By now, the mere sight of white health officers with their needles was enough to prompt a panic. Some whites who worked in Chinatown, like Donaldina Cameron, director of the Presbyterian Mission Home in Chinatown, attributed fear of the plague vaccine to superstition. She tried to encourage immunization, but the Chinese knew the Haffkine vaccine could sicken or even kill. A few mission girls lined up. One girl broke from the line, dashed to a second-story window, and jumped. Onlookers saw a flash of jacket and a wisp of black hair, and she disappeared. A thud sounded from below, where the girl was alive but in agony, crumpled on the sidewalk with smashed ankle-bones.12
A Presbyterian missionary of Scottish descent, Miss Cameron had one passionate calling: to rescue slave girls and prostitutes from servitude in Chinatown and convert them to Christianity. Sallying forth in her shirtwaists with leg-of-mutton sleeves, her auburn pompadour anchored by prim veiled hats, she raided vice cribs like Carry Nation with a Scots burr. The Chinese, skeptical of her meddling, called her Fan Quai, “White Devil.” To her wards she was Lo Mo, or “Old Mother.”13
One day while the quarantine was in effect, a nine-year-old girl named Ah Ching had come seeking help at the mission for her sister, who was dying of plague. Cameron shed her Victorian gown for Chinese pants, hid her russet head under an umbrella, and slipped past the quarantine lines.
After ascending through a skylight, she hopped roof to roof and found Ah Ching’s boardinghouse. The girl was abandoned and slumped on a wooden chair out on the sidewalk. Miss Cameron carried her to the mission and summoned a doctor. In a surprising turn of events, the physician diagnosed not plague, but appendicitis. She died three hours later, victim of a burst appendix and of neglect spawned by plague phobia.14
Over Chinatown, columns of smoke rose from the bonfires of refuse that burned on Pacific Street. Plumbing was flushed with chemicals, masking the scent of cookery and crowded humanity with stinging clouds of disinfectant vapors. Mounds of white lime powder were scattered in chalky drifts against the balconied apartments, storefronts, and courtyards, so that the district looked like a Sierra village after a snowstorm. An oppressive stench hung over the district.

....

Answer these questions using the passage about plague in Chinatown.
(a) What did the Chinese call Donaldina Cameron?
(b) On which street did bonfires of refuse burn?
(c) What injury did the mission girl who jumped from the window suffer?

(Dataset entries)
....

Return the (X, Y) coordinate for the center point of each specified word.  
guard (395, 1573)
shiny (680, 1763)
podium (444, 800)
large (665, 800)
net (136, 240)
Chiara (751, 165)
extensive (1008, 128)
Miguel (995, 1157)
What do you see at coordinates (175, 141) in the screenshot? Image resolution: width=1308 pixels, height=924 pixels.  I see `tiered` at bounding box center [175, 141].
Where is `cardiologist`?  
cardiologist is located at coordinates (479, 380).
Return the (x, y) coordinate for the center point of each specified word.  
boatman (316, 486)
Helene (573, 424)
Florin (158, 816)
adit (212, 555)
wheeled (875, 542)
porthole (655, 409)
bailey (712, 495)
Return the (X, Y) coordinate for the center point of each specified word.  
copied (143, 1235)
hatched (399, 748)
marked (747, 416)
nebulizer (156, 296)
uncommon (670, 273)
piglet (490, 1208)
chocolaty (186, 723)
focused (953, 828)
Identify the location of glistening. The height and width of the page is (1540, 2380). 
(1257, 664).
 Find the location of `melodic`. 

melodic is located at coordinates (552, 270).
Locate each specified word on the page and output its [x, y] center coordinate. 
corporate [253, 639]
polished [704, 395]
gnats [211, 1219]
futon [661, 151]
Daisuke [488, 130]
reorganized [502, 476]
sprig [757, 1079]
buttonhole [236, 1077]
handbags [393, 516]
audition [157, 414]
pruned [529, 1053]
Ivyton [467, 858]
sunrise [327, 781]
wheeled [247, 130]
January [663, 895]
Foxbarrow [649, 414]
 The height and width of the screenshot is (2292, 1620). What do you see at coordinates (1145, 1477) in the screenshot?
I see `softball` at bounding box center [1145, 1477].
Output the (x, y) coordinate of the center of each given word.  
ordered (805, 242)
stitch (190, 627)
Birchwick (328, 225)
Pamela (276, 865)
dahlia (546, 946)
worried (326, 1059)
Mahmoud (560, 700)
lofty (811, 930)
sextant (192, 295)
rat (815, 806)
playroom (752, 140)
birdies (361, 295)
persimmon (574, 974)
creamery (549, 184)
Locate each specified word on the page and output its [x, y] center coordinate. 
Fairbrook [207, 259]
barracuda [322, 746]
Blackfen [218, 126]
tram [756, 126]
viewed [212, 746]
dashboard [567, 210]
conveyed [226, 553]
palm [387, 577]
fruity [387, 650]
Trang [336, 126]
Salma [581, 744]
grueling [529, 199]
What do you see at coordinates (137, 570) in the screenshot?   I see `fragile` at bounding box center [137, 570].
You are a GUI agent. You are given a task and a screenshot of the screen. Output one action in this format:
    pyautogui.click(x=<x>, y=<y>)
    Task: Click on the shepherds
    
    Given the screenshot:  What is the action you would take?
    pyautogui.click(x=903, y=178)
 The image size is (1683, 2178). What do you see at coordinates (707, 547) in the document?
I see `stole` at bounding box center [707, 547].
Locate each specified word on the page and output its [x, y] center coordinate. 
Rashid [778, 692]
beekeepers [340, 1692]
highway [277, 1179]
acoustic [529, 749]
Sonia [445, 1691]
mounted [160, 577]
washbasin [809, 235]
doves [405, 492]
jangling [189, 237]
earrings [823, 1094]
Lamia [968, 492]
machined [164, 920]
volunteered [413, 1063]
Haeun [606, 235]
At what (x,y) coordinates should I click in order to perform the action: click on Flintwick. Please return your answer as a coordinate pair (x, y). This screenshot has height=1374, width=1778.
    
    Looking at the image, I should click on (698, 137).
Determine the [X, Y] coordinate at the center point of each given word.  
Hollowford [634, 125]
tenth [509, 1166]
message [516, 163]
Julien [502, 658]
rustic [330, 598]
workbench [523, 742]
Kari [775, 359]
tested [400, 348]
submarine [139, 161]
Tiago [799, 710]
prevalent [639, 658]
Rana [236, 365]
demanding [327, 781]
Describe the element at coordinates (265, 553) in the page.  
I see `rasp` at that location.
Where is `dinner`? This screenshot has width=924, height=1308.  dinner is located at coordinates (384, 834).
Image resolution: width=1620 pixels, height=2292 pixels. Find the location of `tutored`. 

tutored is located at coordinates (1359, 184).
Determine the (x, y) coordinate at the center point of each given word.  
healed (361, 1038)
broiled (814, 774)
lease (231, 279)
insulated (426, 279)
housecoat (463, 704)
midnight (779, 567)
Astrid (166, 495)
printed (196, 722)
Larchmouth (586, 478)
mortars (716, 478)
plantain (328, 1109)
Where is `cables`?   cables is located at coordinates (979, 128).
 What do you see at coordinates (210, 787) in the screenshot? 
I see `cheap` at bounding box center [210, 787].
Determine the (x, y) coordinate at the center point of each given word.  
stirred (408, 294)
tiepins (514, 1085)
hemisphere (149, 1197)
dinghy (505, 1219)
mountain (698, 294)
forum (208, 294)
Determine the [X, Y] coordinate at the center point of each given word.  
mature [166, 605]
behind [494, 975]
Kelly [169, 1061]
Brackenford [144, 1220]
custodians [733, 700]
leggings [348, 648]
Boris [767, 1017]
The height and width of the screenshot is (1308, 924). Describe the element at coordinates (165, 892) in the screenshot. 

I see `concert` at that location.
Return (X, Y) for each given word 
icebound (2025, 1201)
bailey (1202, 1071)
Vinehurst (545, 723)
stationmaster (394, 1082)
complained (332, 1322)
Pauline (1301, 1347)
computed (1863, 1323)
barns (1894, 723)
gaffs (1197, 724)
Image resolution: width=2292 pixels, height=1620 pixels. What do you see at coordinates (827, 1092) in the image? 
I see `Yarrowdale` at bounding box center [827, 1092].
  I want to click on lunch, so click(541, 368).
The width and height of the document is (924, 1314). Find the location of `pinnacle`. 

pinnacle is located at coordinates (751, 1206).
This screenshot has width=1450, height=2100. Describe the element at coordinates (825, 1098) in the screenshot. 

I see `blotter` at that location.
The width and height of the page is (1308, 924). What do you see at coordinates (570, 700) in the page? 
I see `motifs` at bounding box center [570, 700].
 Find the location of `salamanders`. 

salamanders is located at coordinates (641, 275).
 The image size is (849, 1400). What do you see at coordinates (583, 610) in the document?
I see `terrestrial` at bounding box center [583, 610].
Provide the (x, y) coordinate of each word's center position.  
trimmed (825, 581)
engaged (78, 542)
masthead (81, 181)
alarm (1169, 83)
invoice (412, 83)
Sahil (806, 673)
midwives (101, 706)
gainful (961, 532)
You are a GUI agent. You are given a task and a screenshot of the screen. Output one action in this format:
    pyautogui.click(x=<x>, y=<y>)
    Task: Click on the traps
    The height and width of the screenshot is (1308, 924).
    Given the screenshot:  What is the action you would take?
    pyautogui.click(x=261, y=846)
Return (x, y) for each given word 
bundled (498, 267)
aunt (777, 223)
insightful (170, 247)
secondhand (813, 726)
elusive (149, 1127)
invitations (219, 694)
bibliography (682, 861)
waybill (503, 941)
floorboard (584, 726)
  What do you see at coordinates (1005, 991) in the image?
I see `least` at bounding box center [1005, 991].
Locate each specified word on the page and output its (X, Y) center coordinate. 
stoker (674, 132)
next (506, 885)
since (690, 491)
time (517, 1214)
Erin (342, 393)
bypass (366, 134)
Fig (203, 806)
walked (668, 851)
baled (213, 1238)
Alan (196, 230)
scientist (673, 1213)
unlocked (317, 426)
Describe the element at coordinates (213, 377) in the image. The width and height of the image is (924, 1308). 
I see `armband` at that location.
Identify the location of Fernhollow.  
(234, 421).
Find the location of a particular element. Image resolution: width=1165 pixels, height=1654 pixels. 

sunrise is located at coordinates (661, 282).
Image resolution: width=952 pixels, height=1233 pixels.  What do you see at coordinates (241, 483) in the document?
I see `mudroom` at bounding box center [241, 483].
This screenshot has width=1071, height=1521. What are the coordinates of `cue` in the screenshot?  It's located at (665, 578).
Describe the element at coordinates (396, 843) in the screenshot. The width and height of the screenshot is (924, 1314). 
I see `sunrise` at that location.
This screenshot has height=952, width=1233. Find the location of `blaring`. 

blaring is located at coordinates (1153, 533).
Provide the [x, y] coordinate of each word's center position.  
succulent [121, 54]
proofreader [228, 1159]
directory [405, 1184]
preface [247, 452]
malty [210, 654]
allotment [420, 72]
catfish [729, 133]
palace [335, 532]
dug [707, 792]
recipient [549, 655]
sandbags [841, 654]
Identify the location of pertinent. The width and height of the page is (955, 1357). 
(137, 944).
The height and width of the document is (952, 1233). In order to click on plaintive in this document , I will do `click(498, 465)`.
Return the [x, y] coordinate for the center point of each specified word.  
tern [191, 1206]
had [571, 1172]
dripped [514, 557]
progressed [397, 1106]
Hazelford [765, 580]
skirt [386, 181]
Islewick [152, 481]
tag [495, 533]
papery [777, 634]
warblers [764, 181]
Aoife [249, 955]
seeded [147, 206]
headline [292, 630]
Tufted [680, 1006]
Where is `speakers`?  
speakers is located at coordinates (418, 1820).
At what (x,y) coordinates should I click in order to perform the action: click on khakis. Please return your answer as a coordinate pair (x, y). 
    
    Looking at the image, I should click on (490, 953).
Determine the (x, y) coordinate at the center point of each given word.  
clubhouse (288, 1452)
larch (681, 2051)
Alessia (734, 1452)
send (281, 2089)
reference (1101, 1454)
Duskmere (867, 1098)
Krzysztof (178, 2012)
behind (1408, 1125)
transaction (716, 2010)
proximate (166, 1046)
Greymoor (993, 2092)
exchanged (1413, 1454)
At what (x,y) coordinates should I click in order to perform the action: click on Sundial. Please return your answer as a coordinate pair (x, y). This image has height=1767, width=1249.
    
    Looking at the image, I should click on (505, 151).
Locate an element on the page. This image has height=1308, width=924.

....

Response to the exercise
(a) Fan Quai, "White Devil."
(b) Pacific Street.
(c) Smashed ankle-bones.